Work request: After locating the line with "Home (804, 219)", retype it and every later line exactly, stopping at the end of the records.

━━━ Data section ━━━

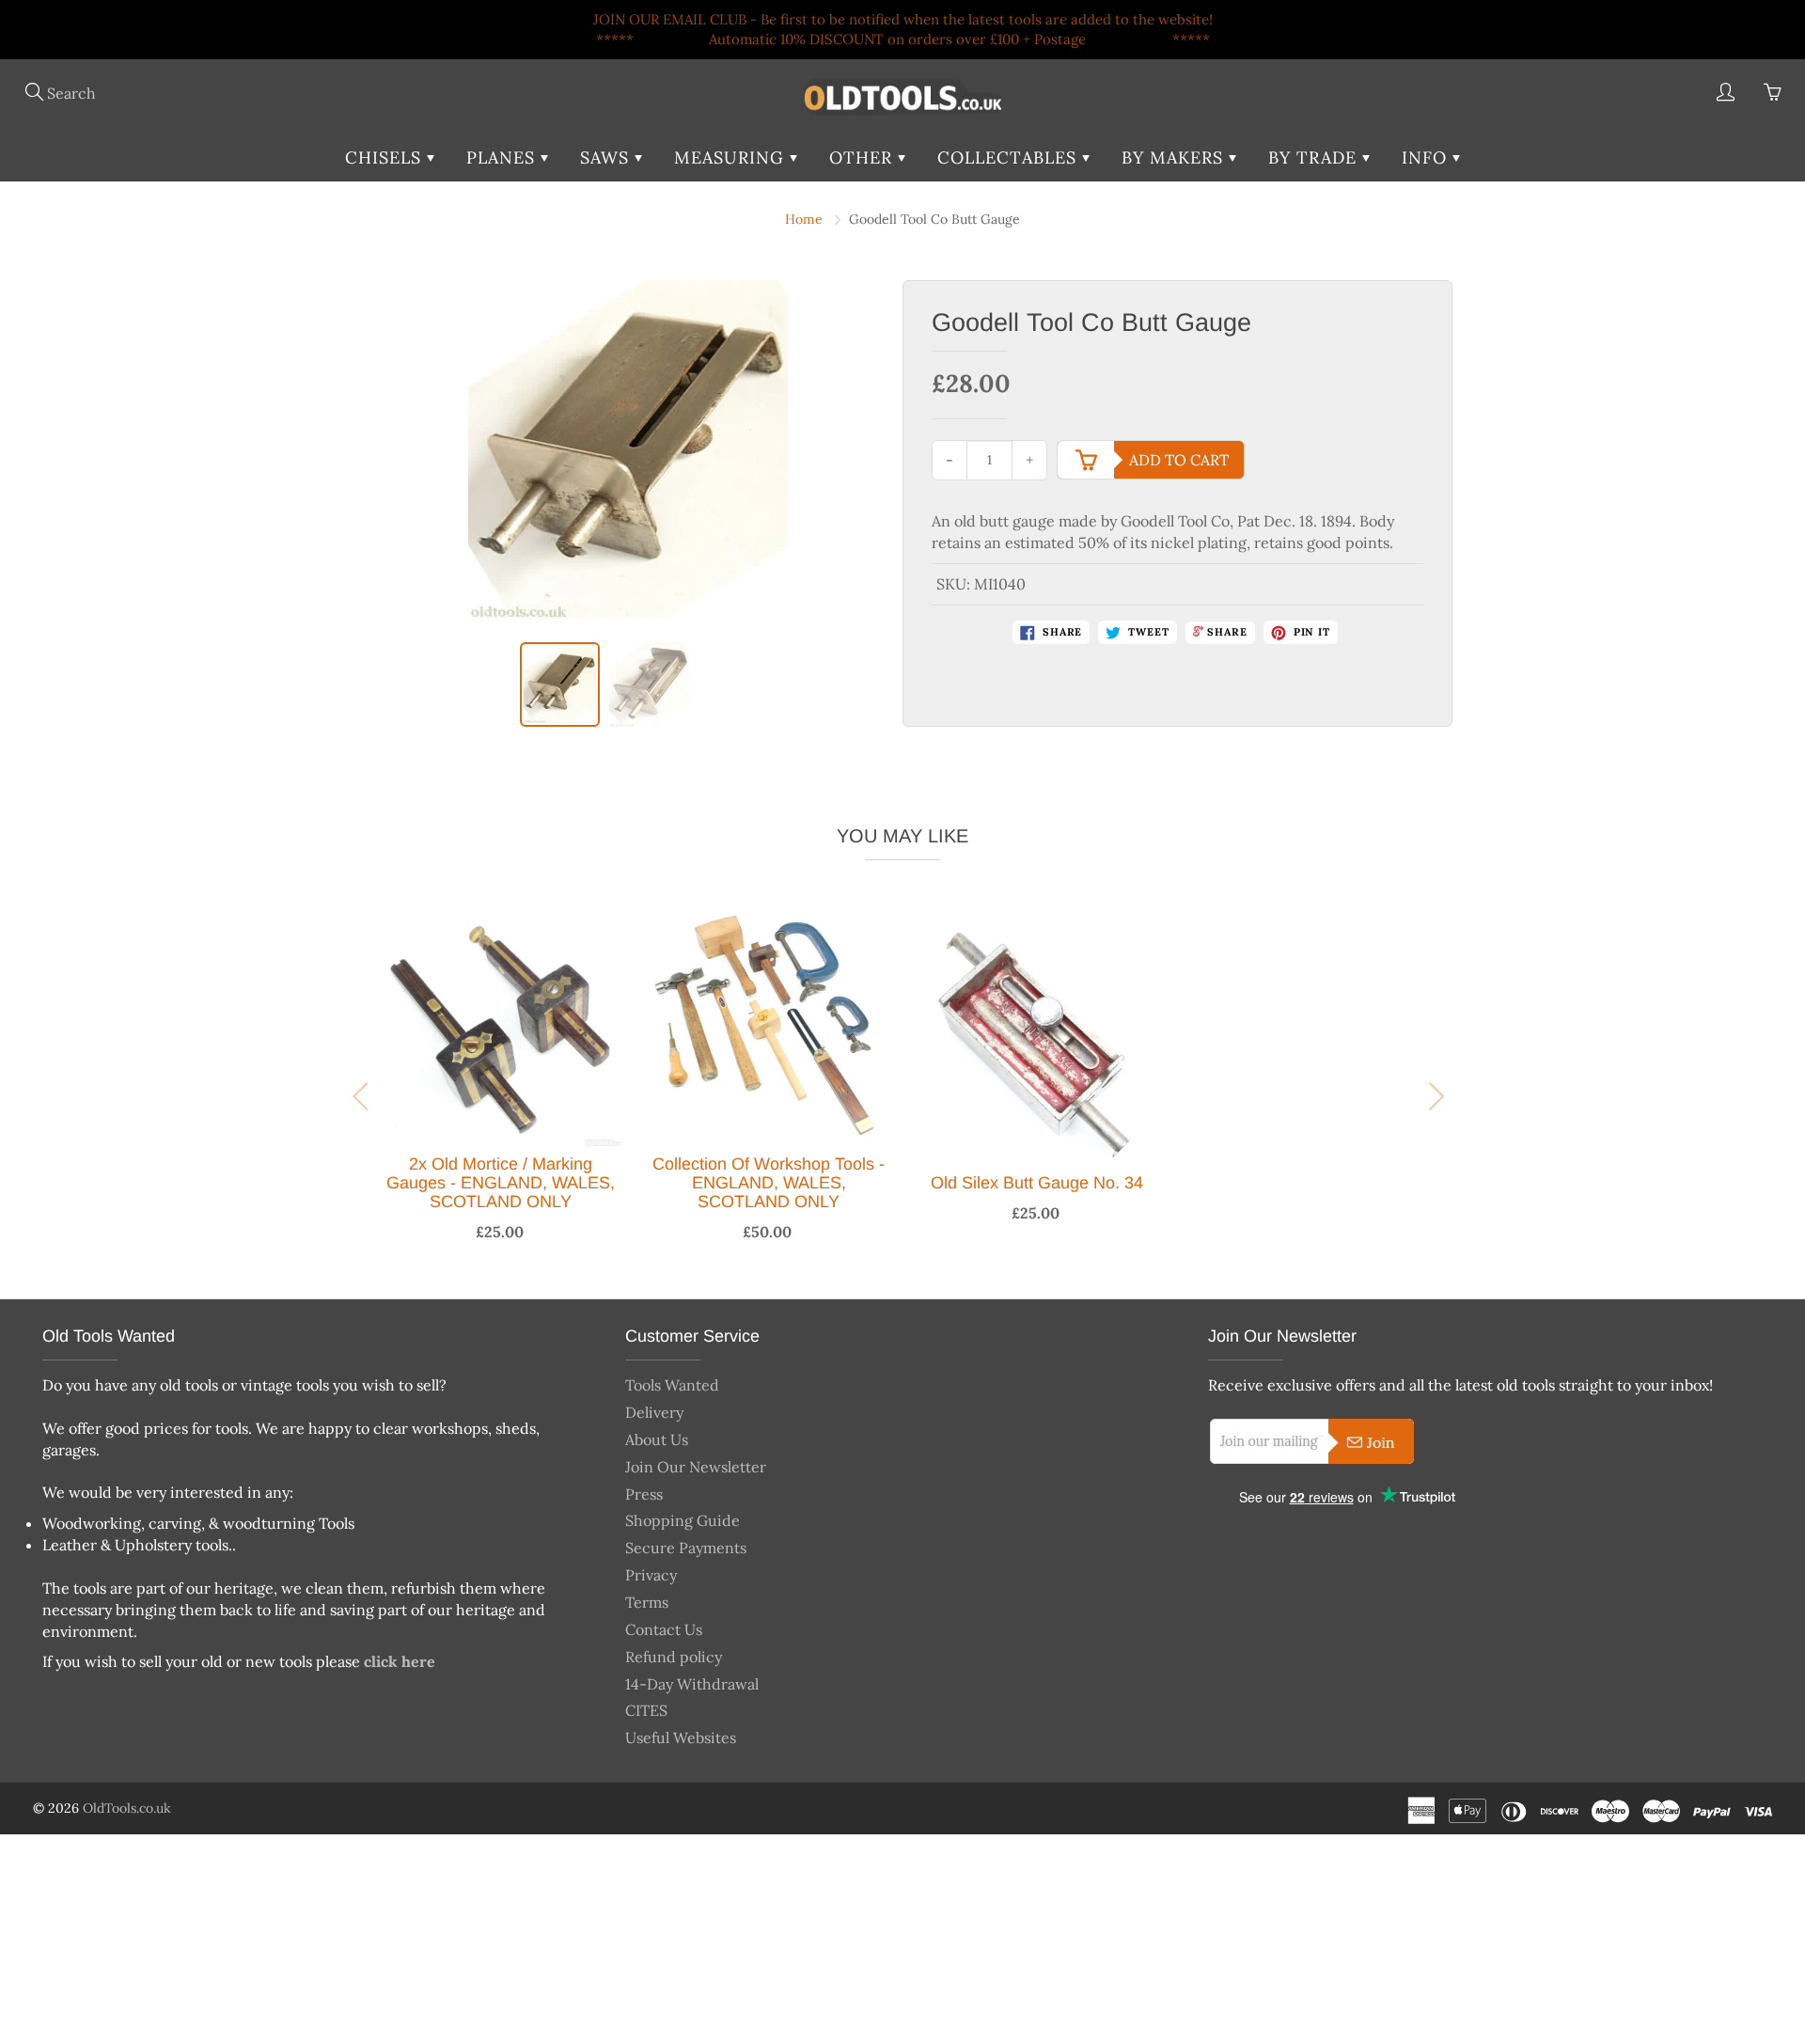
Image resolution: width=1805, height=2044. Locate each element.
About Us (656, 1439)
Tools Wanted (672, 1385)
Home (804, 219)
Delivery (654, 1412)
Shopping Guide (682, 1520)
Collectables (1009, 157)
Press (644, 1494)
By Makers (1175, 157)
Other (863, 157)
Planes (503, 157)
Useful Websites (680, 1737)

━━━

Written response:
Home (804, 219)
Delivery (654, 1412)
Shopping Guide (682, 1520)
Collectables (1009, 157)
Press (644, 1494)
By Makers (1175, 157)
Other (863, 157)
Planes (503, 157)
Useful Websites (680, 1737)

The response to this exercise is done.